_WHAT TO DO_. Transcribe all of the records exactly, leaving every line as it is.

#### SOURCE RECORDS

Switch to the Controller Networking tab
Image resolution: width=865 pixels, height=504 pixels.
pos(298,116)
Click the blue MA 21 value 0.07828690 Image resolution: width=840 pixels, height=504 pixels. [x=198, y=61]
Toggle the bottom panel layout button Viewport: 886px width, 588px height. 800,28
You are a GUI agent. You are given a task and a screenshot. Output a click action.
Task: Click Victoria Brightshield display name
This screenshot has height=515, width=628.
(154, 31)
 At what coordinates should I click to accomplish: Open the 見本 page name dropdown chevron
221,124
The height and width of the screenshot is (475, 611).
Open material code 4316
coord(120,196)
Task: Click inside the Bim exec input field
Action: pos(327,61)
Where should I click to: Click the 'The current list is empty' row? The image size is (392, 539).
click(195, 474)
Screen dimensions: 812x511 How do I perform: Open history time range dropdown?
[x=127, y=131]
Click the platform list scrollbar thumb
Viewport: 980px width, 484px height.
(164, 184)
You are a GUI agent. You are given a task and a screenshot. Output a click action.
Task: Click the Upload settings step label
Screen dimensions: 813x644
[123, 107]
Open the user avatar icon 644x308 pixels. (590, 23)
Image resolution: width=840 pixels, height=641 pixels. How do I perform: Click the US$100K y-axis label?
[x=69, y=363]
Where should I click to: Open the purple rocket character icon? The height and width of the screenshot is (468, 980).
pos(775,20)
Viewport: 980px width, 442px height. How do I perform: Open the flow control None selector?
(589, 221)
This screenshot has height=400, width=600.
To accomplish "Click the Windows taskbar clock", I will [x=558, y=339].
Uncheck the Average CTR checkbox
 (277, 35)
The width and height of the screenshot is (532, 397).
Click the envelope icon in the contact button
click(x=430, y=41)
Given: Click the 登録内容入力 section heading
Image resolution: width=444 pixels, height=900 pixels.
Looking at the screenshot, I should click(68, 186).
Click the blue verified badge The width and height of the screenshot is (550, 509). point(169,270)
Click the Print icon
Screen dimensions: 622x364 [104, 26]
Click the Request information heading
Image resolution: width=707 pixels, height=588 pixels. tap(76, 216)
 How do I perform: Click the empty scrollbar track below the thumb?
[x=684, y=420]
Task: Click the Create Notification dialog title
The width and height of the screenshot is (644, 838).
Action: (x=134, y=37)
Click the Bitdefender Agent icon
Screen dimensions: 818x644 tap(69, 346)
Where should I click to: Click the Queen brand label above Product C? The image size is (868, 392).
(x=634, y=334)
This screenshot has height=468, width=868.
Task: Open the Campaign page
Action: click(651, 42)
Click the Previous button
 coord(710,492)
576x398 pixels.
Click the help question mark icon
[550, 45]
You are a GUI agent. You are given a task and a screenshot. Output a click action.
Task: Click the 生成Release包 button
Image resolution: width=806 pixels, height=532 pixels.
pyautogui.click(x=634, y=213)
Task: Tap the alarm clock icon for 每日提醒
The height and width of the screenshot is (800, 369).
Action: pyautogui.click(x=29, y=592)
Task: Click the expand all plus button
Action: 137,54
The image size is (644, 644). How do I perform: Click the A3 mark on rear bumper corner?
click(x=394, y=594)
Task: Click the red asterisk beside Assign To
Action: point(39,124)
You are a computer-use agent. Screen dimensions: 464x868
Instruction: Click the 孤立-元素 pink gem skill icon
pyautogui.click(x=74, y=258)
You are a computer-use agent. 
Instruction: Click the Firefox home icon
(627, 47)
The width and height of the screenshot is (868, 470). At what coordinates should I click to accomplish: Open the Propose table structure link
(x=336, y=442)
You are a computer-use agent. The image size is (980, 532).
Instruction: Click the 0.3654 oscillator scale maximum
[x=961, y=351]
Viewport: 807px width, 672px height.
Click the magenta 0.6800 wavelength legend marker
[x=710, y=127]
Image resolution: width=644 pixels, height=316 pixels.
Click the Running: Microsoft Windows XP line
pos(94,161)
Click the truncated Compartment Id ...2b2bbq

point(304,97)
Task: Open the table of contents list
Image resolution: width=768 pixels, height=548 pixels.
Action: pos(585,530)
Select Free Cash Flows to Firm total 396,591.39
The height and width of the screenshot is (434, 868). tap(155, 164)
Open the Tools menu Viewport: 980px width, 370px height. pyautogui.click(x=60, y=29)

########

_YOUR SOLUTION_.
Switch to the Controller Networking tab
Image resolution: width=865 pixels, height=504 pixels.
pos(298,116)
Click the blue MA 21 value 0.07828690 Image resolution: width=840 pixels, height=504 pixels. [x=198, y=61]
Toggle the bottom panel layout button Viewport: 886px width, 588px height. 800,28
You are a GUI agent. You are given a task and a screenshot. Output a click action.
Task: Click Victoria Brightshield display name
This screenshot has height=515, width=628.
(154, 31)
 At what coordinates should I click to accomplish: Open the 見本 page name dropdown chevron
221,124
The height and width of the screenshot is (475, 611).
Open material code 4316
coord(120,196)
Task: Click inside the Bim exec input field
Action: pos(327,61)
Where should I click to: Click the 'The current list is empty' row? The image size is (392, 539).
click(195, 474)
Screen dimensions: 812x511 How do I perform: Open history time range dropdown?
[x=127, y=131]
Click the platform list scrollbar thumb
Viewport: 980px width, 484px height.
(164, 184)
You are a GUI agent. You are given a task and a screenshot. Output a click action.
Task: Click the Upload settings step label
Screen dimensions: 813x644
[123, 107]
Open the user avatar icon 644x308 pixels. (590, 23)
Image resolution: width=840 pixels, height=641 pixels. How do I perform: Click the US$100K y-axis label?
[x=69, y=363]
Where should I click to: Open the purple rocket character icon? The height and width of the screenshot is (468, 980).
pos(775,20)
Viewport: 980px width, 442px height. How do I perform: Open the flow control None selector?
(589, 221)
This screenshot has height=400, width=600.
To accomplish "Click the Windows taskbar clock", I will [x=558, y=339].
Uncheck the Average CTR checkbox
 (277, 35)
The width and height of the screenshot is (532, 397).
Click the envelope icon in the contact button
click(x=430, y=41)
Given: Click the 登録内容入力 section heading
Image resolution: width=444 pixels, height=900 pixels.
Looking at the screenshot, I should click(68, 186).
Click the blue verified badge The width and height of the screenshot is (550, 509). point(169,270)
Click the Print icon
Screen dimensions: 622x364 [104, 26]
Click the Request information heading
Image resolution: width=707 pixels, height=588 pixels. tap(76, 216)
 How do I perform: Click the empty scrollbar track below the thumb?
[x=684, y=420]
Task: Click the Create Notification dialog title
The width and height of the screenshot is (644, 838).
Action: (x=134, y=37)
Click the Bitdefender Agent icon
Screen dimensions: 818x644 tap(69, 346)
Where should I click to: Click the Queen brand label above Product C? The image size is (868, 392).
(x=634, y=334)
This screenshot has height=468, width=868.
Task: Open the Campaign page
Action: click(651, 42)
Click the Previous button
 coord(710,492)
576x398 pixels.
Click the help question mark icon
[550, 45]
You are a GUI agent. You are given a task and a screenshot. Output a click action.
Task: Click the 生成Release包 button
Image resolution: width=806 pixels, height=532 pixels.
pyautogui.click(x=634, y=213)
Task: Tap the alarm clock icon for 每日提醒
The height and width of the screenshot is (800, 369).
Action: pyautogui.click(x=29, y=592)
Task: Click the expand all plus button
Action: 137,54
The image size is (644, 644). How do I perform: Click the A3 mark on rear bumper corner?
click(x=394, y=594)
Task: Click the red asterisk beside Assign To
Action: point(39,124)
You are a computer-use agent. Screen dimensions: 464x868
Instruction: Click the 孤立-元素 pink gem skill icon
pyautogui.click(x=74, y=258)
You are a computer-use agent. 
Instruction: Click the Firefox home icon
(627, 47)
The width and height of the screenshot is (868, 470). At what coordinates should I click to accomplish: Open the Propose table structure link
(x=336, y=442)
You are a computer-use agent. The image size is (980, 532).
Instruction: Click the 0.3654 oscillator scale maximum
[x=961, y=351]
Viewport: 807px width, 672px height.
Click the magenta 0.6800 wavelength legend marker
[x=710, y=127]
Image resolution: width=644 pixels, height=316 pixels.
Click the Running: Microsoft Windows XP line
pos(94,161)
Click the truncated Compartment Id ...2b2bbq

point(304,97)
Task: Open the table of contents list
Image resolution: width=768 pixels, height=548 pixels.
Action: pos(585,530)
Select Free Cash Flows to Firm total 396,591.39
The height and width of the screenshot is (434, 868). tap(155, 164)
Open the Tools menu Viewport: 980px width, 370px height. pyautogui.click(x=60, y=29)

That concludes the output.